[Stored records]
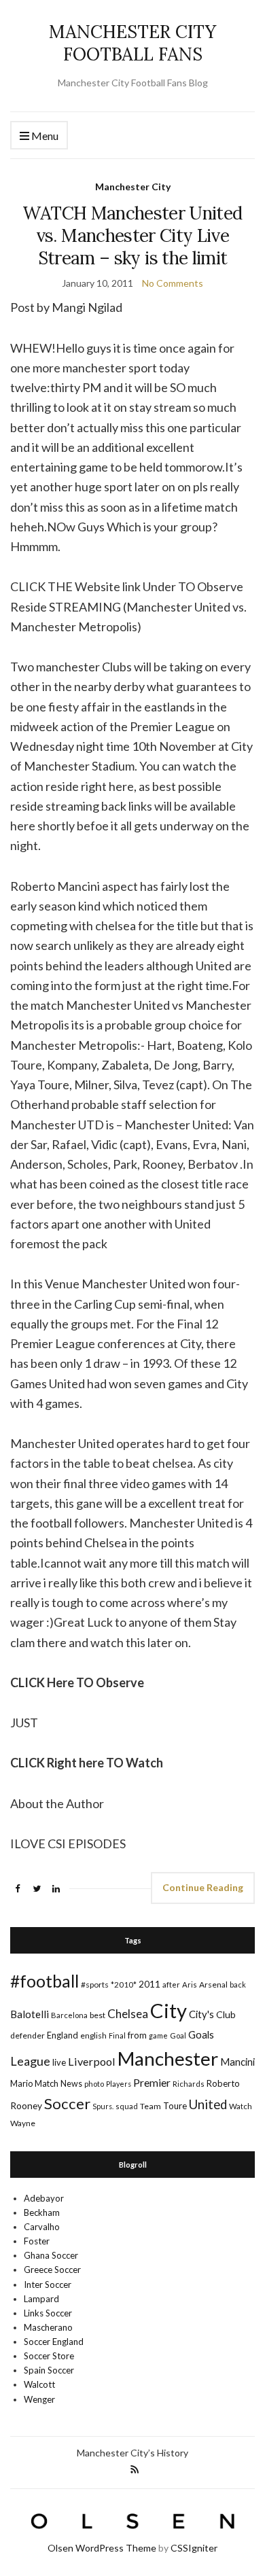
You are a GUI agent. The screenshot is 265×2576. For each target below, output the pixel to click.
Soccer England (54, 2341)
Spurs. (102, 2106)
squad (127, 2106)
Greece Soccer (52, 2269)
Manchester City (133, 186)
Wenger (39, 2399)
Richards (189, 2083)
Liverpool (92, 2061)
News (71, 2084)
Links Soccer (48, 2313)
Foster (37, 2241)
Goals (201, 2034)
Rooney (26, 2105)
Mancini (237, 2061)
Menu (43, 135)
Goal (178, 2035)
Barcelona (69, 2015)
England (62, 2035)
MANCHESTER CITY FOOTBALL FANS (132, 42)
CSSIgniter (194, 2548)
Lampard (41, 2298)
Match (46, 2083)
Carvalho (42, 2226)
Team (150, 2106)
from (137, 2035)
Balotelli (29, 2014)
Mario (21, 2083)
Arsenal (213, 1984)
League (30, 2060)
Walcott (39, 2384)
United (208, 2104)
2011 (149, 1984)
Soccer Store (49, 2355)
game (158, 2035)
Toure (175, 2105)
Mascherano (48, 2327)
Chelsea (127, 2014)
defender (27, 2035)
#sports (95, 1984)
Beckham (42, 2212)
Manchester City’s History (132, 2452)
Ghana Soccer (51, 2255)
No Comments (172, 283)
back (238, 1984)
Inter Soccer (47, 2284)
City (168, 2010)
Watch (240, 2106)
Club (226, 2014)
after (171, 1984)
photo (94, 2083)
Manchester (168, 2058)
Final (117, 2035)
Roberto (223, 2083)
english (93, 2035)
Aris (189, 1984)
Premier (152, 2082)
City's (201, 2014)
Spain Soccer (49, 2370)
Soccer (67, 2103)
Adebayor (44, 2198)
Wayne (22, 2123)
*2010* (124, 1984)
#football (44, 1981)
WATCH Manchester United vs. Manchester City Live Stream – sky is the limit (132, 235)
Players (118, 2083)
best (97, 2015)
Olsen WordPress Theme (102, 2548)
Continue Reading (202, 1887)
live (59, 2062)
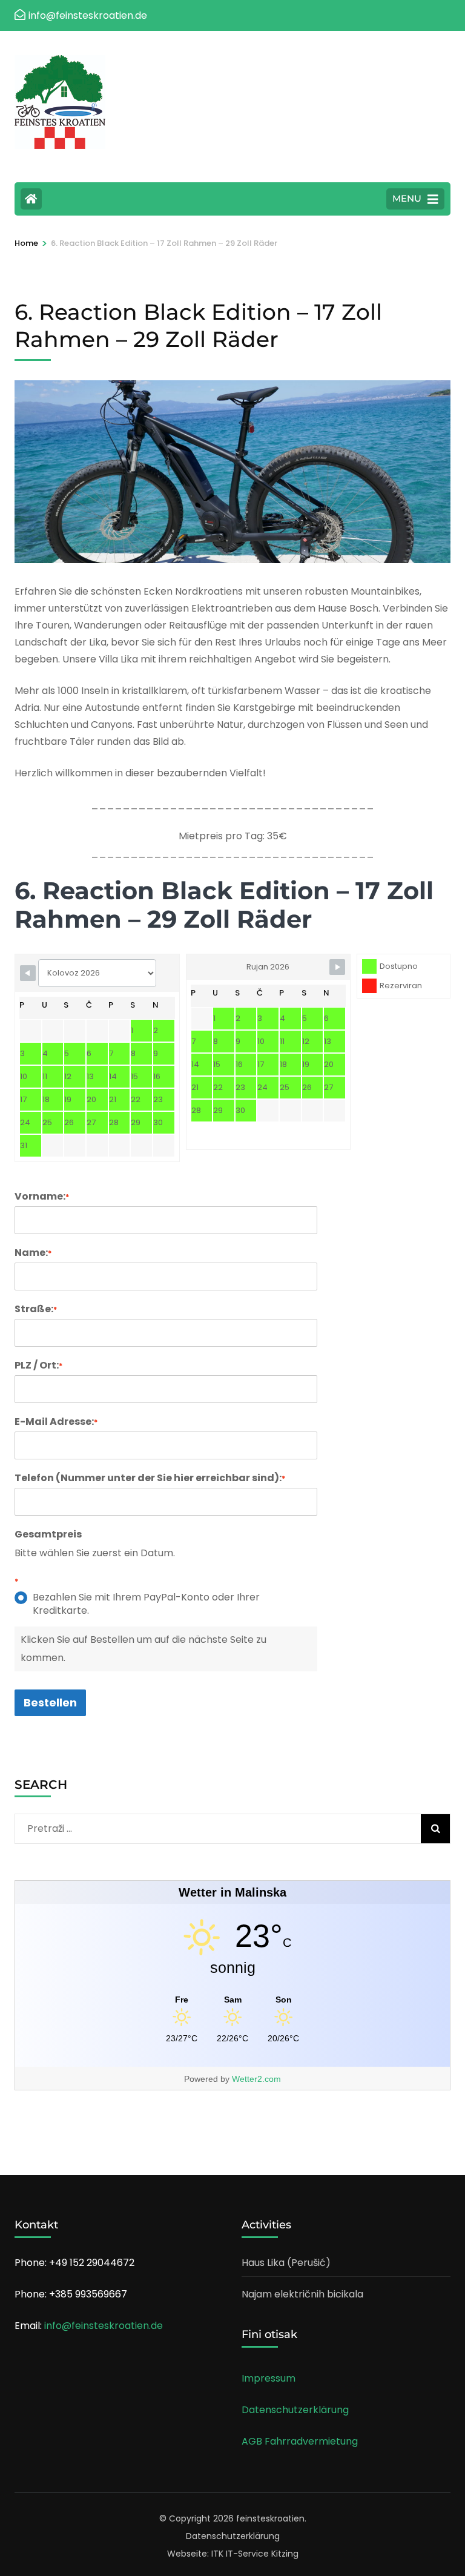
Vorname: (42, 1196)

WHAT THE TASK REQUIRES:
Drop the images and copy all the data exactly.

RESULT FOR THIS EXERCISE:
You are a GUI agent. The screenshot is 265×2576. For each target below, output the pixel to click.
Soccer England (54, 2341)
Spurs. (102, 2106)
squad (127, 2106)
Greece Soccer (52, 2269)
Manchester City (133, 186)
Wenger (39, 2399)
Richards (189, 2083)
Liverpool (92, 2061)
News (71, 2084)
Links Soccer (48, 2313)
Foster (37, 2241)
Goals (201, 2034)
Rooney (26, 2105)
Mancini (237, 2061)
Menu (43, 135)
Goal (178, 2035)
Barcelona (69, 2015)
England (62, 2035)
MANCHESTER CITY FOOTBALL FANS (132, 42)
CSSIgniter (194, 2548)
Lampard (41, 2298)
Match (46, 2083)
Carvalho (42, 2226)
Team (150, 2106)
from (137, 2035)
Balotelli (29, 2014)
Mario (21, 2083)
Arsenal (213, 1984)
League (30, 2060)
Walcott (39, 2384)
United (208, 2104)
2011 (149, 1984)
Soccer Store (49, 2355)
game (158, 2035)
Toure (175, 2105)
Mascherano (48, 2327)
Chelsea (127, 2014)
defender (27, 2035)
#sports (95, 1984)
Beckham (42, 2212)
Manchester City’s History (132, 2452)
Ghana Soccer (51, 2255)
No Comments (172, 283)
back (238, 1984)
Inter Soccer (47, 2284)
City (168, 2010)
Watch (240, 2106)
Club (226, 2014)
after (171, 1984)
photo (94, 2083)
Manchester (168, 2058)
Final (117, 2035)
Roberto (223, 2083)
english (93, 2035)
Aris (189, 1984)
Premier (152, 2082)
City's (201, 2014)
Spain Soccer (49, 2370)
Soccer (67, 2103)
Adebayor (44, 2198)
Wayne (22, 2123)
*2010* (124, 1984)
#football (44, 1981)
WATCH Manchester United vs. Manchester City Live Stream – sky is the limit (132, 235)
Players (118, 2083)
best (97, 2015)
Olsen WordPress Theme (102, 2548)
Continue Reading (202, 1887)
live (59, 2062)
Vorname: (42, 1196)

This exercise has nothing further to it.